The film starts with a fight and ends with one. You have fights in homes, streets, even hospitals. And in the last, you have villains threatening doctors, pushing nurses around and killing ward boys, not to mention scaring the patients out of their skins.

Amidst all the violence and pointless screaming, a lawyer (Jackie Shroff), wife (Dimple Kapadia) and their son come into the area.

Click for bigger pic!
Captain Dada gets both advice and chastisement from the lawyer and his wife. And the thug ends up falling in love with the lawyer's assistant, played by Manisha Koirala. The lady in question also happens to be the police commissioner's niece.

But when Captain Dada lost his heart he also had a change of one. So he changes his name to Vijay and promises to live a decent life hereafter. That might remind you of Amitabh Bachchan sporting the same name and acting as the orphan in a film with the same name. That's how original Laawaris is.

Honey Irani's story lacks originality and seems a hangover from the time her ex-husband Javed Akhtar made the original Laawaris. The modern version ends up with only the star cast to boast about.

Akshaye Khanna is endearing, the only. person who is worth watching. Despite his short term in films, he manages pretty well. But his height works against him, with everybody, including Parmeet Sethi, who plays a baddie, being taller than him.

Click for bigger pic!
Another disadvantage he has is his voice, Akshaye tends to squeak when he speaks softly; perhaps that is why the director made the young man scream his lungs out in most dialogues. The idea may have been to make him look macho, but the whole thing actually looks hysterical. But he has an expressive face and the right mix of rebelliousness and vulnerability. Sadly for him, it looks like he's picked his films badly since none of them really seem to shake the box office.

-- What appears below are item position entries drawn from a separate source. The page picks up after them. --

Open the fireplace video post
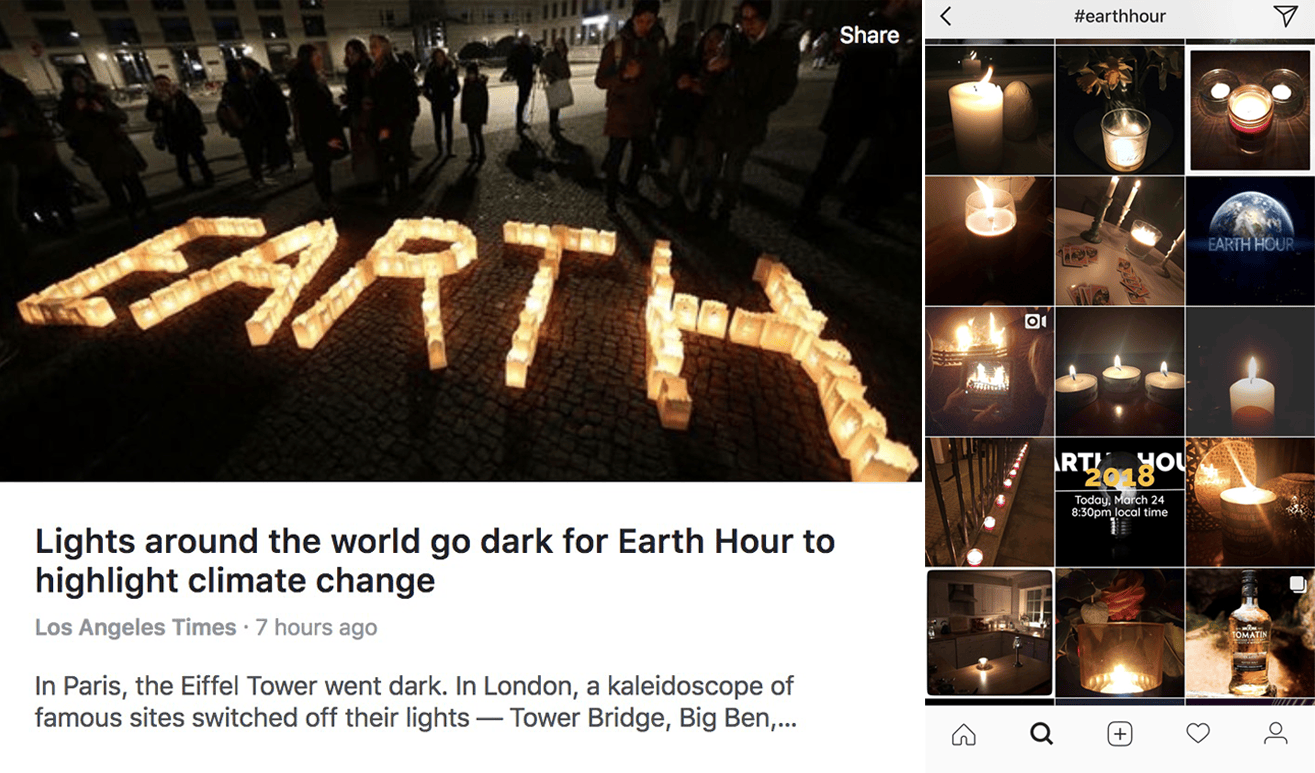1315x773 pixels. [x=989, y=371]
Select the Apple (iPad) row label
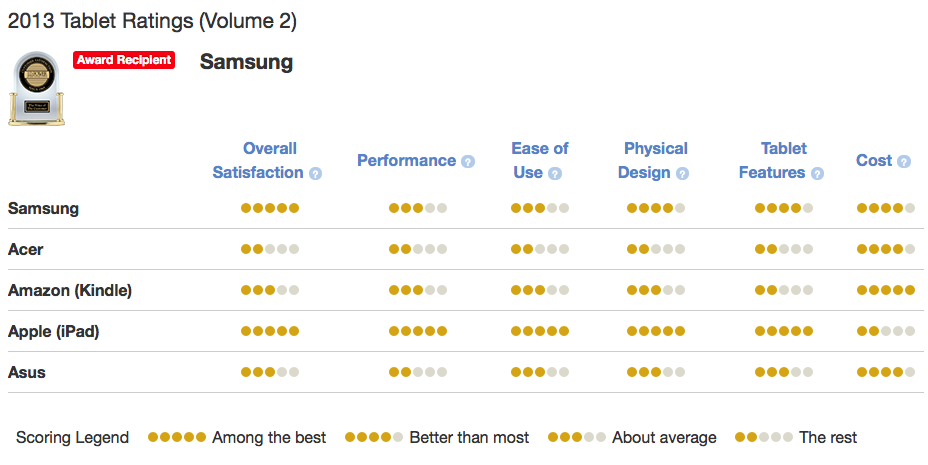Viewport: 928px width, 465px height. click(54, 331)
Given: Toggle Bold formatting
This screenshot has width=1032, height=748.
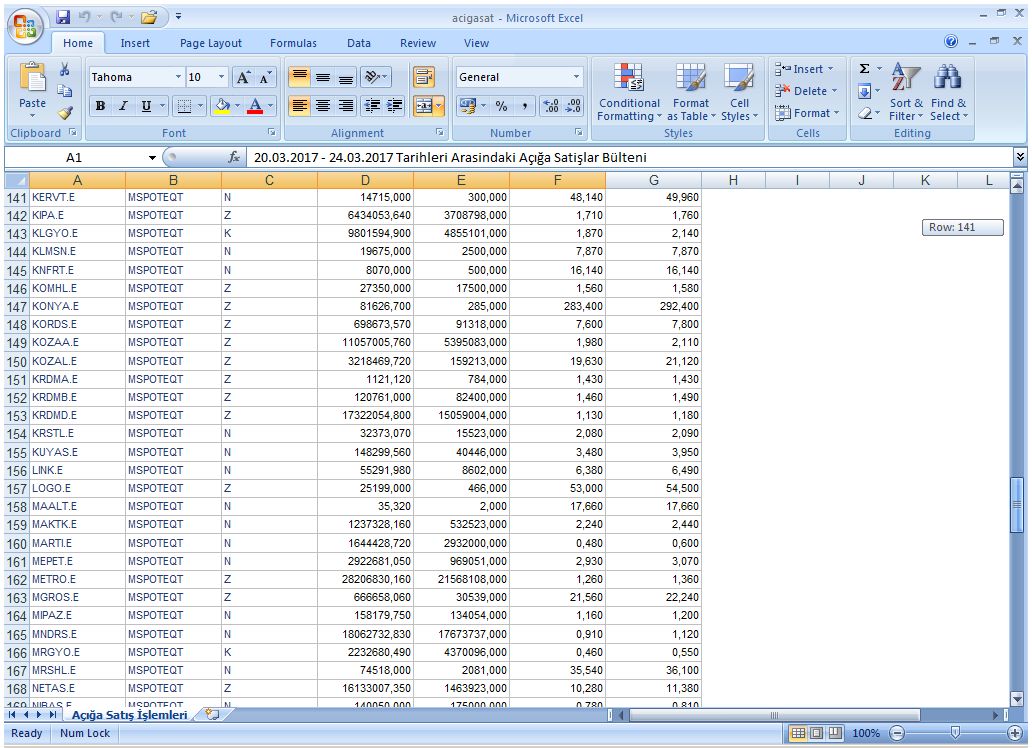Looking at the screenshot, I should click(100, 106).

Manisha has nothing much to do except look beautiful. Though she does a fine job of that, you note again that she's certainly a director's actress. A director of Mani Ratnam's calibre can tap her talent in a film like Bombay, but her talents are wasted here.

Jackie is his usual mature self and Dimple again plays the woman of substance who slaps and advises the naughty boy in turns. The scene-stealer is their child who thinks Captain Dada is a hero since he fights like a man and is gentle with women and children.

The songs are good enough with two of them making it to the charts. One is Tum Ne Jo Kaha, a lift from Barbie Girl, and the second is Aa Kahi Door Chale Jaaye Hum. Javed Akhtar's lyrics are simple, yet pleasant.

But for that you needn't visit the theatres, you know.